Your ideal tenant should make at least three times the monthly rent. This way, you can be sure that paying rent won’t be a burden on them, and they won’t need frequent extensions.

Consider all of the following when looking at a potential tenant’s income, credit, and employment:

  • Income to debt ratio – make sure your tenant doesn’t have too many outstanding debts that will make paying rent difficult for them.
  • Credit history – do they have a verified history of paying their bills on time?
  • Eviction history – any evictions should be a red flag, especially those that revolve around rent.
  • Stable employment – how long has the applicant been working at their current job? Are they self-employed or do they have a manager you can talk to?
  • Landlord references – these are important for multiple reasons; not least of which is finding out whether they have a history of timely rent payments.

Landlord References

Landlord references can tell you whether or not the potential tenant has paid their rent on time, but they can do a lot more than that. Previous landlords will tell you if the tenant cares for their property, pays attention to the rules, and if they frequently disturb the neighbours.

Ask the references about noise complaints and any violations the tenant may have made. Make sure to ask the question: “Would you rent to your tenant again?”

You can learn a lot from talking to previous landlords. They aren’t always the most reputable sources, but multiple bad references usually isn’t a good sign.

Rental History

Landlord applications are a piece of rental history, but there are a few things that you can infer from the places your applicant has lived in the past few years.

Does the applicant have three or four locations within a year or two? This should be a red flag, as there’s a reason the applicant can’t hold down a single residence. If the locations are close together, there’s clearly an element – courtesy, financially, or otherwise – that this person is missing as a tenant.

Are there any gaps in living arrangements? Gaps usually signify a landlord that the applicant doesn’t want you to contact. You should ask them about the gap, just as an employer would ask a potential employee.

Meeting With Tenants

You should always meet with tenants before accepting a deposit from them – just as they should see the apartment before committing. There are a few things to look for when you meet with them that might give you an indication of how they’ll behave as a tenant.

Do They Have Stories?

Some of the best storytellers make the worst tenants.

Does your applicant have a long list of stories about hardships they’ve faced in professional life, leading to a poor credit rating?

Does your applicant seem to be a magnet for landlords from hell?

While these stories might be true, they are almost always sugarcoating the facts: that this is not the person you want to rent to.

Is Everything On Time?

Did the applicant hand in their paperwork in a timely matter? Did they show up for the interview on time or a bit early?

First impressions mean a lot, and you can tell how much your applicants value appointments and commitments by how they present themselves when you first meet.

Double-Check to Prevent Future Trouble

While the tenant selection checklist may seem like a lot of additional work, it will protect you from renting to the wrong person. It will also prevent you from making spur of the moment, rash decisions that will lock you into a contract with a bad tenant.

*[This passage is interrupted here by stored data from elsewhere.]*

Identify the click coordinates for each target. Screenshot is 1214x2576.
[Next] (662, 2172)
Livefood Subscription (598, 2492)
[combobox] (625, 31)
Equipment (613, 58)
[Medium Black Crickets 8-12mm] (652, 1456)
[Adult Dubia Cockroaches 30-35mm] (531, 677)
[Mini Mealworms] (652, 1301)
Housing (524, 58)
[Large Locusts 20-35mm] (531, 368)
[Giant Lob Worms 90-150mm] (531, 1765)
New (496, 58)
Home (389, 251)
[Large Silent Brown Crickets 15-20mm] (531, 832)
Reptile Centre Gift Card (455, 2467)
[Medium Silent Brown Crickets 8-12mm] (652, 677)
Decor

In the end, you should go with your instincts when it comes down to renting. If everything checks out, but you have a bad feeling about a tenant, there’s no reason not to explore other applicants instead of them.

Stay alert and diligent throughout your search. If someone comes in smelling of cigarettes with no mention of such on their application, make a note. These small details can add up over a year-long lease, and it’s best to figure them out right away.

Tenant Selection Checklist (Summarised) 

Here’s a list of everything you need to check before you move along with a potential tenant.

  • Income, employment and credit
  • Income to debt ratio
  • Credit history
  • Eviction history
  • Stable employment
  • Landlord references
  • Rental history
  • Meeting with tenants (Do they have stories? Is everything on time?)